▶ **BRIEF**
Return the material without alteration, starting with its first line and going on through the line that contains "click(x=607, y=916)", with that line included.

※ ※ ※

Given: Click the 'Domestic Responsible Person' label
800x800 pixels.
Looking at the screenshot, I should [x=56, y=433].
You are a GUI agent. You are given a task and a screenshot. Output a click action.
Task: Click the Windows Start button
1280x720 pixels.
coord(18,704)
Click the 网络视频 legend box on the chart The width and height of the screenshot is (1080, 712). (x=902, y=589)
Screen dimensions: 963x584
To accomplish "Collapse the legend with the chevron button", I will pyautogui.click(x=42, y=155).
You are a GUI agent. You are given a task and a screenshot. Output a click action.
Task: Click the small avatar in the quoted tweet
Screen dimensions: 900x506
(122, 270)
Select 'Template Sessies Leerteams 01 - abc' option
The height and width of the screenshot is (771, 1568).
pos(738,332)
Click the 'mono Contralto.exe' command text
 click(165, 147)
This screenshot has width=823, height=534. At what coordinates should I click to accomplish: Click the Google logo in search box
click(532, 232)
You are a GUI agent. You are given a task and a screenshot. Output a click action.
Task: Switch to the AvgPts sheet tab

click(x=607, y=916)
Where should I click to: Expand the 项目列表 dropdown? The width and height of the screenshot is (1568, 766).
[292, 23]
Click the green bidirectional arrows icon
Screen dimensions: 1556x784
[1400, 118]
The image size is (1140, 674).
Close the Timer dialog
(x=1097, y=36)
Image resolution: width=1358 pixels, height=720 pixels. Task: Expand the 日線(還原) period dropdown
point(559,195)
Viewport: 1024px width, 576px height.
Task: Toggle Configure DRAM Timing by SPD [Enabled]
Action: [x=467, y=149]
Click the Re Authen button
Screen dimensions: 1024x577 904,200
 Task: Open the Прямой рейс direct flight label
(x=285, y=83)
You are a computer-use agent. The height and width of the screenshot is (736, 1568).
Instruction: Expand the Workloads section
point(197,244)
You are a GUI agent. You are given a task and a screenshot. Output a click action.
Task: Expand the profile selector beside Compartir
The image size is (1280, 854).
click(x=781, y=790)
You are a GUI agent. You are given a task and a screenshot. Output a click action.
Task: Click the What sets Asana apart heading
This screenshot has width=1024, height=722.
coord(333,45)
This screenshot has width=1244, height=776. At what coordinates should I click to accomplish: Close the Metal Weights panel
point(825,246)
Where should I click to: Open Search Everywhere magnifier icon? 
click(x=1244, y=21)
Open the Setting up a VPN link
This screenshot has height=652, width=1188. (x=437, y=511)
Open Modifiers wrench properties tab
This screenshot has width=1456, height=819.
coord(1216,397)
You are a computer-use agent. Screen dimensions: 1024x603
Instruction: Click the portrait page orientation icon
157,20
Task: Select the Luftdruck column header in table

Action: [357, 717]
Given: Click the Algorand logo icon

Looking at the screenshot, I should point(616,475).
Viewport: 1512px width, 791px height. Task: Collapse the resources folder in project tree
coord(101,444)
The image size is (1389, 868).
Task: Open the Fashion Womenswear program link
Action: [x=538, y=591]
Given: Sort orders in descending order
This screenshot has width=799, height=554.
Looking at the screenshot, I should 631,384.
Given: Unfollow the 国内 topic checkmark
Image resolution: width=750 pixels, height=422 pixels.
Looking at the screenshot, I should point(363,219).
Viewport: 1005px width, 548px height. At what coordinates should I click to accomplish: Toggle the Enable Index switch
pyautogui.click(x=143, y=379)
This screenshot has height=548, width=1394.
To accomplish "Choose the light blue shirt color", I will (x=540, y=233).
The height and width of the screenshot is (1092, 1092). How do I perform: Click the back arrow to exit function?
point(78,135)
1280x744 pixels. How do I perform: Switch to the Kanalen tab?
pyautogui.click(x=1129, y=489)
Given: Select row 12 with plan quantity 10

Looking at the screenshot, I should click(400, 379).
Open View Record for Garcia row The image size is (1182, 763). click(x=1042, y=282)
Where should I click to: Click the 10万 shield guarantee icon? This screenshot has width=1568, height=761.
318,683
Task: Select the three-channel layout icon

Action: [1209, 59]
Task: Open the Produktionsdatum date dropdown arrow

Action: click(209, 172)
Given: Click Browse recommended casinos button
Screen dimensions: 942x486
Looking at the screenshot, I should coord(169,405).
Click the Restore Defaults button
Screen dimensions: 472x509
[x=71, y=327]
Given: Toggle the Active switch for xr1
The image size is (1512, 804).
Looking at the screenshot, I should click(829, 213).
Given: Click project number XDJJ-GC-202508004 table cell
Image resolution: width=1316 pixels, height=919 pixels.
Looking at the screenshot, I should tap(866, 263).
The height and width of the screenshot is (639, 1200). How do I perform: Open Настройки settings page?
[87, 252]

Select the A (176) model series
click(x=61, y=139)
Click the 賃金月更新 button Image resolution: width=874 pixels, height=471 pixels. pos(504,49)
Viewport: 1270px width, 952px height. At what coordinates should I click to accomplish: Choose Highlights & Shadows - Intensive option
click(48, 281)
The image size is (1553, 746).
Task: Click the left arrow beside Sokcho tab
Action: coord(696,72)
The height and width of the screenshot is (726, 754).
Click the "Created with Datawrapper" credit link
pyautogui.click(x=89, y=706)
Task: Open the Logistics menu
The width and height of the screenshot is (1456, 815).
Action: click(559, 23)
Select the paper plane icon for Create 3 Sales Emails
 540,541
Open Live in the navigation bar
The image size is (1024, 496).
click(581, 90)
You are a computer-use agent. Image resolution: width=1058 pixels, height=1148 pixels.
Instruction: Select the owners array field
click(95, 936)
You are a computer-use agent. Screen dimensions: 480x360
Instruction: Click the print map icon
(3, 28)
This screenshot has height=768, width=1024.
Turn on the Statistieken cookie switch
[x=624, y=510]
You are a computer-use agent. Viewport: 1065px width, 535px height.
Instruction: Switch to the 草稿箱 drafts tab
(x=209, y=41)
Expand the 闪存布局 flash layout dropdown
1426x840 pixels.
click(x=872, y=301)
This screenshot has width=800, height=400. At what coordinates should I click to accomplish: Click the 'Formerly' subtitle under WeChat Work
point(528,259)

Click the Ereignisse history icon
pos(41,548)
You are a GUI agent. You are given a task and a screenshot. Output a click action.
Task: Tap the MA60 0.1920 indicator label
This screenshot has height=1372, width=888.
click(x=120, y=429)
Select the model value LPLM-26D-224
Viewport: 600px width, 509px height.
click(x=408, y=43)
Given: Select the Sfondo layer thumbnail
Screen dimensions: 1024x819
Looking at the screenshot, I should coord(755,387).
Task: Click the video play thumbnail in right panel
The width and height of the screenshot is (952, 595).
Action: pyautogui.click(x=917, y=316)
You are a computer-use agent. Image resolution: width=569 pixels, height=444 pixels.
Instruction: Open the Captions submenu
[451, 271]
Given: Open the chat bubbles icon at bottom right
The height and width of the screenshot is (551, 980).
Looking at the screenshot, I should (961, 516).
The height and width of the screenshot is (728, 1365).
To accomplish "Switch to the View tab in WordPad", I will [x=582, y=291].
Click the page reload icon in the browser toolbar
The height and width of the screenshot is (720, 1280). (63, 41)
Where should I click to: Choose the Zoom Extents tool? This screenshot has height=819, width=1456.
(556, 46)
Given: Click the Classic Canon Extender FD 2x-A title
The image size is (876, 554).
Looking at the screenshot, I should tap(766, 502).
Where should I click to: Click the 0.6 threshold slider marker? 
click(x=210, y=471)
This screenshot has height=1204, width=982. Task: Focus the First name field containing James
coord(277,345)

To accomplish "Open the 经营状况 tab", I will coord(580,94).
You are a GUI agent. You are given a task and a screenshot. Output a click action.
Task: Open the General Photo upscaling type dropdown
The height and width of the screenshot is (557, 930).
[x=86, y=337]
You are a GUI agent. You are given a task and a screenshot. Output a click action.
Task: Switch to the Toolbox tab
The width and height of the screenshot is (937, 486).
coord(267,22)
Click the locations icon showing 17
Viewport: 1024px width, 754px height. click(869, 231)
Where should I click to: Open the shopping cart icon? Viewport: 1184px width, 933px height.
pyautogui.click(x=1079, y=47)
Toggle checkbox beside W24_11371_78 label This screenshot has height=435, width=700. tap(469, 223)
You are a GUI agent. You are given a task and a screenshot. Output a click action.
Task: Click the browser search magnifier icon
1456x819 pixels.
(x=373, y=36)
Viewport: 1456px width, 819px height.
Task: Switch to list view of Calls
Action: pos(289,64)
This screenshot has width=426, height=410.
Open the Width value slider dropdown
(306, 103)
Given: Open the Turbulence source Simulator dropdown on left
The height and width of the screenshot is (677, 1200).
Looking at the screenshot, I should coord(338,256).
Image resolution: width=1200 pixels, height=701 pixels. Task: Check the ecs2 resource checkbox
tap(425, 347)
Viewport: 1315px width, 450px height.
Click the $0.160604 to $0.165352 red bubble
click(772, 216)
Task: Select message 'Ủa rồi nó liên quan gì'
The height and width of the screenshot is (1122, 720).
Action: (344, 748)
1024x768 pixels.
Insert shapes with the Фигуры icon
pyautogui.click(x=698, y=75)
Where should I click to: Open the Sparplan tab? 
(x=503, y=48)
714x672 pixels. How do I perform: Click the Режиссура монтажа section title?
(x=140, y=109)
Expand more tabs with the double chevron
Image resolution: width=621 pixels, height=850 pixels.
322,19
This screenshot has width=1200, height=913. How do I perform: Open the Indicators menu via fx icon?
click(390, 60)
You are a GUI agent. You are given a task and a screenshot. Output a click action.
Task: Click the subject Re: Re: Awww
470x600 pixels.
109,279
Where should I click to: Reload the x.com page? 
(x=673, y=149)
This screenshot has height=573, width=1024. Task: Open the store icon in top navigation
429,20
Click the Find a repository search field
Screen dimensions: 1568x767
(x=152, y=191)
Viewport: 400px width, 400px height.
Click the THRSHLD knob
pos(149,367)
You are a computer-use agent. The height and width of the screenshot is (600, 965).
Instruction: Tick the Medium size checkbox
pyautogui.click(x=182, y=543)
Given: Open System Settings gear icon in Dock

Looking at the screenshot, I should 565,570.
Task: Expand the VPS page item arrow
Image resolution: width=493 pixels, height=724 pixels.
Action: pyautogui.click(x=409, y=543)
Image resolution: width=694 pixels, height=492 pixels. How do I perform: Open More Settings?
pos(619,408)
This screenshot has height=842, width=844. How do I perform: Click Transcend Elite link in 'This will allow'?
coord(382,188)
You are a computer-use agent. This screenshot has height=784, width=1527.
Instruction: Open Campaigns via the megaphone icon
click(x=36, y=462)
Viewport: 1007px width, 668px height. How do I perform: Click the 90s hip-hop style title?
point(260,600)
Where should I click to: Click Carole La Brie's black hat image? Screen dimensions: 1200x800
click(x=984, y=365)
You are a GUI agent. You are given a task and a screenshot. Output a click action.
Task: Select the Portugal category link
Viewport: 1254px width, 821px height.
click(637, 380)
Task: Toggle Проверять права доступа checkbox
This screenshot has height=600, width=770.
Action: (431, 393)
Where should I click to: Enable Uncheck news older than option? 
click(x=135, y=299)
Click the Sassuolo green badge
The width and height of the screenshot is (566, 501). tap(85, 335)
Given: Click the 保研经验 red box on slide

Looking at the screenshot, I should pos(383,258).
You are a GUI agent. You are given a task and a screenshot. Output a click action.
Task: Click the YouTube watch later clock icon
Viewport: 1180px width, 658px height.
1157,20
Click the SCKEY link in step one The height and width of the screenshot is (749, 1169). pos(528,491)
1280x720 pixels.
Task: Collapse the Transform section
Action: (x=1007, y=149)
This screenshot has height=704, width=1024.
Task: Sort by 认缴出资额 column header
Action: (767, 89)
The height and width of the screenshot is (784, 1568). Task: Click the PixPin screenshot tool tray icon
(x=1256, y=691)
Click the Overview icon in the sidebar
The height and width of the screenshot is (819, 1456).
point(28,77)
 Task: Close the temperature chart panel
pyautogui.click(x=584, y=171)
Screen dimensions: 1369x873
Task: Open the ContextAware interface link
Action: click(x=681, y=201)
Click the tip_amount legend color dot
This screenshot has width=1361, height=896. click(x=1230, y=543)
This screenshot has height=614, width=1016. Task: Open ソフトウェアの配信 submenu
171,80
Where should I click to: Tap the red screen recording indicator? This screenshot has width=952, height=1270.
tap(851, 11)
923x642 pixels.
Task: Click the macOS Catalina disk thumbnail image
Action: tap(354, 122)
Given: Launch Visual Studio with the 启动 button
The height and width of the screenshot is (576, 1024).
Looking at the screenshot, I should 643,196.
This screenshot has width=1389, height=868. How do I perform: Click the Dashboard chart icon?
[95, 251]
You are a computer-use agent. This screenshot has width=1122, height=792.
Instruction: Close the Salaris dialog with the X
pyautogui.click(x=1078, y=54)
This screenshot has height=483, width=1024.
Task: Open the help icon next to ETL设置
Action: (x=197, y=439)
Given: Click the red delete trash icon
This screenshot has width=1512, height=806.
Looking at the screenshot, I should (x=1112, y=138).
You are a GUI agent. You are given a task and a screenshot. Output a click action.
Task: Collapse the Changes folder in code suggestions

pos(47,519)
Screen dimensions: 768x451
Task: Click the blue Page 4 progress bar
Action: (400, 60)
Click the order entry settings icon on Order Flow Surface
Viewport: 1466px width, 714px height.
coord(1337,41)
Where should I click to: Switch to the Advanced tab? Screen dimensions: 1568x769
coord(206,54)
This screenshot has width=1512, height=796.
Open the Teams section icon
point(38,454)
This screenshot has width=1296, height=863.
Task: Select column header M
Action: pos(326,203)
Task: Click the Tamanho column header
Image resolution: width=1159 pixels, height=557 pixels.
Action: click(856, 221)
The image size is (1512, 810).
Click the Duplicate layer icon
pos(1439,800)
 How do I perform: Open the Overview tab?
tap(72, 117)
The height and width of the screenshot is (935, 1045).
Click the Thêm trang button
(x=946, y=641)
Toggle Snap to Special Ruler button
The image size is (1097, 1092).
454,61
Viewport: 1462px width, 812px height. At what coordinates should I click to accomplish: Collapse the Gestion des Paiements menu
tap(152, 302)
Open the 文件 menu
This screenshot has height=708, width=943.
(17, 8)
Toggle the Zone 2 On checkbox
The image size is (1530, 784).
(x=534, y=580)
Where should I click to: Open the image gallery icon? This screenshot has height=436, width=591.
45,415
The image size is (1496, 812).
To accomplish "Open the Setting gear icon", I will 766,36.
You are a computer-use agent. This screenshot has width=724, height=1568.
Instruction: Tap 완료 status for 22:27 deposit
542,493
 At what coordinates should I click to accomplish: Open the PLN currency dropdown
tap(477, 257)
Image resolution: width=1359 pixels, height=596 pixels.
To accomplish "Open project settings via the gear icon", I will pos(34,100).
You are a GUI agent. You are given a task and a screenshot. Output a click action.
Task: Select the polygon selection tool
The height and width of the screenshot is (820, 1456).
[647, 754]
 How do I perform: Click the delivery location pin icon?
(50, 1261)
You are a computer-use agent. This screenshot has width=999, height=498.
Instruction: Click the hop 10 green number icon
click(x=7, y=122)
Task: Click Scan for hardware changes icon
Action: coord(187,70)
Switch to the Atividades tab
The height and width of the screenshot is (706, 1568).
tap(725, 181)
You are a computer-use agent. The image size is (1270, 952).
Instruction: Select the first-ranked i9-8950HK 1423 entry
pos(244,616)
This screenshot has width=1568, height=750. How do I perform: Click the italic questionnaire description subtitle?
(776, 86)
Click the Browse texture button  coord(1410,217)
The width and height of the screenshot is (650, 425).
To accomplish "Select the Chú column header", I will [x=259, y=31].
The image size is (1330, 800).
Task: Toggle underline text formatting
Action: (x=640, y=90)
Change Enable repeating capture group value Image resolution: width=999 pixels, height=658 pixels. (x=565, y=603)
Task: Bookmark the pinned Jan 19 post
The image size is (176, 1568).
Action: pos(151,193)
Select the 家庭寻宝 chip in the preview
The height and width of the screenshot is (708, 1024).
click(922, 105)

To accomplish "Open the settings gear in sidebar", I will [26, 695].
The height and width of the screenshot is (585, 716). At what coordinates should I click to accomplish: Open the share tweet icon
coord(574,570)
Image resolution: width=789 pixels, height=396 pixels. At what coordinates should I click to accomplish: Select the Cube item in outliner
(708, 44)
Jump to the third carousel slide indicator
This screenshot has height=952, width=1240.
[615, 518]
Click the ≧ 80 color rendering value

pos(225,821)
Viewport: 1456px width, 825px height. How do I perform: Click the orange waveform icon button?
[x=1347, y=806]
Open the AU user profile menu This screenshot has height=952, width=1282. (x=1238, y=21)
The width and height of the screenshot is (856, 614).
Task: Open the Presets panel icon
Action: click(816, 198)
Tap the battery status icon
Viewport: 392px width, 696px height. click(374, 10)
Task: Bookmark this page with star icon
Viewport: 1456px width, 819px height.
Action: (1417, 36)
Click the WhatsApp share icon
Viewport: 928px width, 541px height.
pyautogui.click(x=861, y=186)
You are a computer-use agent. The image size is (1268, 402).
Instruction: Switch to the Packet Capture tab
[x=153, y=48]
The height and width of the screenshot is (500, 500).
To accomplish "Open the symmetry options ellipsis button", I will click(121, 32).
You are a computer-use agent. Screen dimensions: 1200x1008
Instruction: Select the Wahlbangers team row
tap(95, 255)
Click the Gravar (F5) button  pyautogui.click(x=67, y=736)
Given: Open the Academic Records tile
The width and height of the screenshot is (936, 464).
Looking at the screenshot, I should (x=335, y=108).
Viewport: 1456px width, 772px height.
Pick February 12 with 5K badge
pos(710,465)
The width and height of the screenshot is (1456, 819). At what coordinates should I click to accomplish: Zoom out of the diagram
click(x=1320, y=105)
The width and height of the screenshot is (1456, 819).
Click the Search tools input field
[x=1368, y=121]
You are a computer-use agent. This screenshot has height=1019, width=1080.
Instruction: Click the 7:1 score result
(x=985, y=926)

※ ※ ※

▶ **SOLUTION FOR THIS TASK**
Given: Click the 'Domestic Responsible Person' label
800x800 pixels.
Looking at the screenshot, I should [x=56, y=433].
You are a GUI agent. You are given a task and a screenshot. Output a click action.
Task: Click the Windows Start button
1280x720 pixels.
coord(18,704)
Click the 网络视频 legend box on the chart The width and height of the screenshot is (1080, 712). (x=902, y=589)
Screen dimensions: 963x584
To accomplish "Collapse the legend with the chevron button", I will pyautogui.click(x=42, y=155).
You are a GUI agent. You are given a task and a screenshot. Output a click action.
Task: Click the small avatar in the quoted tweet
Screen dimensions: 900x506
(122, 270)
Select 'Template Sessies Leerteams 01 - abc' option
The height and width of the screenshot is (771, 1568).
pos(738,332)
Click the 'mono Contralto.exe' command text
 click(165, 147)
This screenshot has width=823, height=534. At what coordinates should I click to accomplish: Click the Google logo in search box
click(532, 232)
You are a GUI agent. You are given a task and a screenshot. Output a click action.
Task: Switch to the AvgPts sheet tab

click(x=607, y=916)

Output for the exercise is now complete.